La ministre tchadienne de la Femme, de l’Action sociale et de la Solidarité nationale, Ngarmbatina Carmel Soukate a laissé entendre dimanche dernier qu’au Tchad, il y a 69% des femmes âgées de 20 à 49 ans qui ont été mariées avant l’âge de 18 ans.
D’après Mme Soukate qui s’exprimait, à l’occasion de la journée panafricaine des femmes, placée sous le thème « une jeunesse entreprenante pour un avenir sans mariage des enfants », ce taux varie selon les régions et oscille entre 60 et 84% en provinces contre 52% dans la capitale.
28% des femmes de 15 à 49 ans ont été mariées avant l’âge de 15 ans ». Raison pour laquelle elle a plaidé pour un changement de comportement face au mariage des enfants qui est « une violation non seulement des droits humains, mais aussi de la Convention relative aux droits de l’enfant et à la Charte africaine des droits et du bien-être de l’enfant ».
En outre, la ministre de la Femme propose des pistes pour combattre ce fléau.

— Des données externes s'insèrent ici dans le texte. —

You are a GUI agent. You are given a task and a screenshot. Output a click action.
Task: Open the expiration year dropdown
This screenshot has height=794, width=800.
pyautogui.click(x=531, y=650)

Selon elle, il faut tous se mobiliser : gouvernement, société civile et les partenaires internationaux afin de s’assurer que les filles aient accès à l’éducation, à l’information, aux services de santé et à la formation pour un avenir sûr.
Il y a lieu de préciser que l’Assemblée nationale du Tchad avait adopté, en 2016, une loi interdisant le mariage des enfants mineurs et punissant d’un emprisonnement de 5 à 10 ans et d’une amende de 500.000 à 5.000.000 F CFA (1.000 à 10.000 dollars) toute personne qui contraint, par quelque moyen que ce soit, une personne mineure au mariage, ainsi que l’autorité civile, religieuse ou traditionnelle ayant célébré un tel mariage.